Ich würde zunächst auf das Thema der Abstimmung eingehen. Diesbezüglich widersprechen wir der Darstellung von Staatssekretär Flasbarth. Es handelt sich um eine Ministerverordnung des Bundesverkehrsministeriums, und das BMUB wurde in die Entscheidung einbezogen. Das BMUB hat bei den fünf Lang-Lkw-Typen lediglich bei einem Typen Bedenken geäußert, und das war Typ 1. Dabei ging es nicht um die grundsätzliche Zulassung dieses Typs für den Betrieb.

Zum Thema Auswirkungen würde ich auch gerne noch etwas sagen. Die Auswirkungen wurden in einem großen Feldversuch über fünf Jahre untersucht. Die BASt, die Bundesanstalt für Straßenbau, hat das Ganze wissenschaftlich dokumentiert und transparent veröffentlicht. Das kann man auf unserer Homepage auch noch einmal nachlesen, wenn man möchte. Der Bericht kommt eindeutig zu dem Ergebnis, dass die Lang-Lkw zuzulassen sind.

Lang-Lkw können seit dem 01.01. 2017 im streckenbezogenen Regelbetrieb auf Basis des bestehenden Positivnetzes fahren. Die grundsätzliche Teilnahme mit dem Streckennetz liegt in der Entscheidung der Länder. Das heißt, die Länder bestimmen selber, welche Strecken sie für dieses Netz freigeben.

Langenbruch: Dann kann ich für das Umweltministerium sagen, dass Staatssekretär Flasbarth sich heute noch einmal zu dem Thema geäußert hat, weil wir Bedenken haben, dass es zu dieser Verlängerung des Regelbetriebs für Lang-Lkw und zu einer Art Dauerphase, Dauerregelbetrieb für den sogenannten Typ 1 gekommen ist.

Einträge aus einer Datenquelle:
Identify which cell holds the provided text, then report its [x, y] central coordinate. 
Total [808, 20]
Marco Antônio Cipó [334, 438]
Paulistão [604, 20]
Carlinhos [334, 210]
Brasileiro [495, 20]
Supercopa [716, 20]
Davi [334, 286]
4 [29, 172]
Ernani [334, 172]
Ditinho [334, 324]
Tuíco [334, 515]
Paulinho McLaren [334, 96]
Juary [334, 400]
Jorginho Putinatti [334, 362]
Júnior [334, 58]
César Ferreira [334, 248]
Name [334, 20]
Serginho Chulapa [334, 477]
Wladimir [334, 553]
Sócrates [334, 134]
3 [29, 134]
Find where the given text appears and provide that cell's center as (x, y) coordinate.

**GESTELLTE AUFGABE:** Nehmen Sie den Auszug über die Lang-Lkw bitte nach seinem letzten Satz wieder auf und führen Sie ihn fort.

**ANTWORT:**
Wir waren von der Verordnung überrascht. Wir hatten in Gesprächen auch mit dem Verkehrsministerium darauf gedrängt, dass dieses Thema weiterhin in den Ressorts und auch nicht durch eine Ministerverordnung besprochen wird, also im Alleingang des Ministers, sondern eben durch das Kabinett. Jetzt ist die Verordnung da, und jetzt muss der Minister die Verantwortung für das faktische Geschehen auf den Straßen übernehmen, auch wie die Umweltauswirkungen dieser Lang-Lkw sein werden und auch, wie es europarechtlich um den Lang-Lkw bestellt ist. Vor allen Dingen bei Typ 1 gibt es ganz klare Aussagen im EU-Recht, die besagen, dass er nicht innereuropäisch fahren darf.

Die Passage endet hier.